Stereotypes abound in the investment world. Read any story about automated online investing, for instance, and the assumption is that we're talking about millennials, those who were babies in Joe Clark-to-Kim Campbell times. But that's not the reality.
Older investors, those who clearly remember John Turner and Brian Mulroney from their high school days – or even have children who remember them from their high school days – are just as interested in the new low-fee robo-advisory services.
The average age for clients at Invisor Investment Management Inc. in Oakville, Ont., for example, is 45. Its oldest client is around 70.
"We clearly see a trend that's building up now with pre-retirees, anybody between 55 to 70," said Pramod Udiaver, Invisor's co-founder and chief executive officer.
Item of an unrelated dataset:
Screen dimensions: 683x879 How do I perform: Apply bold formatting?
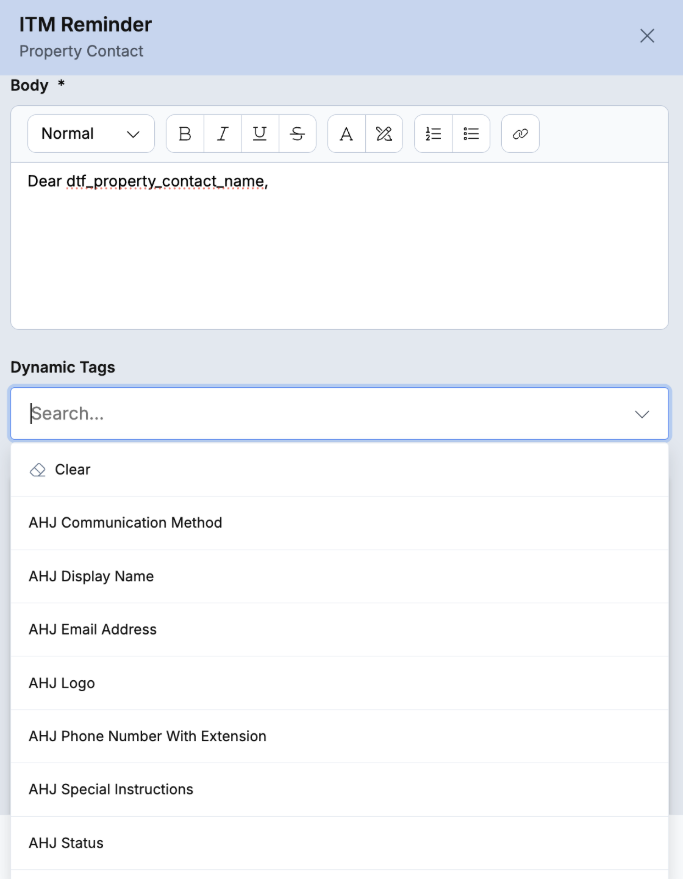[185, 133]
One reason is that "these are the folks who really care about costs," meaning investing fees, he said.
Their needs are both the same and a little different from younger robo clients.
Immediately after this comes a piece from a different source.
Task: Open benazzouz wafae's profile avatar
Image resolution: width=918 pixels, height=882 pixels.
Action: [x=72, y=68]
First, the old logic of shifting out of growth stocks and into stable income-generating investments to prepare for retirement no longer applies for most. Online services often advise older clients to continue with a balanced portfolio of dividend-bearing investments and even growth stocks into retirement age.
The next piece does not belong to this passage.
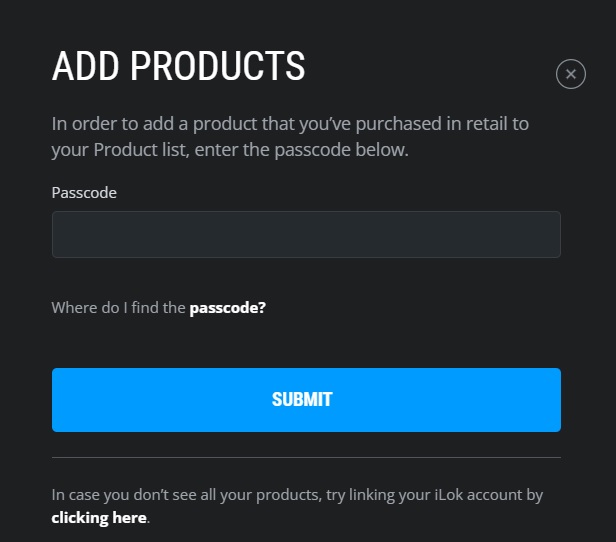This screenshot has height=542, width=616.
Task: Place cursor in the dark passcode box
Action: [306, 234]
"If they're 65, they may still have another 25 or 30 years to go. They need to make sure there is some amount of growth in the portfolio," Mr. Udiaver said.
Tea Nicola, co-founder and chief executive officer at the online investment firm WealthBar in Vancouver, warned that securing against volatility is also important. Investors approaching retirement don't have enough time to absorb multiple market downturns, and their investments must reflect that, she said.
One strategy is to have a basket of widely balanced assets, as opposed to exchange-traded funds.
"They're called private investment portfolios, and they contain asset classes that are normally not available to smaller retail investors, like private equity and hard-asset real estate," she said. "And they have a broad diversification of assets."
The idea, in short, is to try to replicate the volatility-conscious investing that pension plans do, a kind of "portfolio for all seasons," she said.
Pre-retirees also face tax considerations, such as the best places to hold income stocks and growth stocks.
"In a registered plan, you'd put in your more income-oriented products, because those would have higher taxability otherwise," said Mark Raes, head of product for ETFs and mutual funds at BMO Global Asset Management in Toronto. "In your non-registered plan, that's where you'd typically put your more growth-oriented investment products, like broad-market equity ETFs."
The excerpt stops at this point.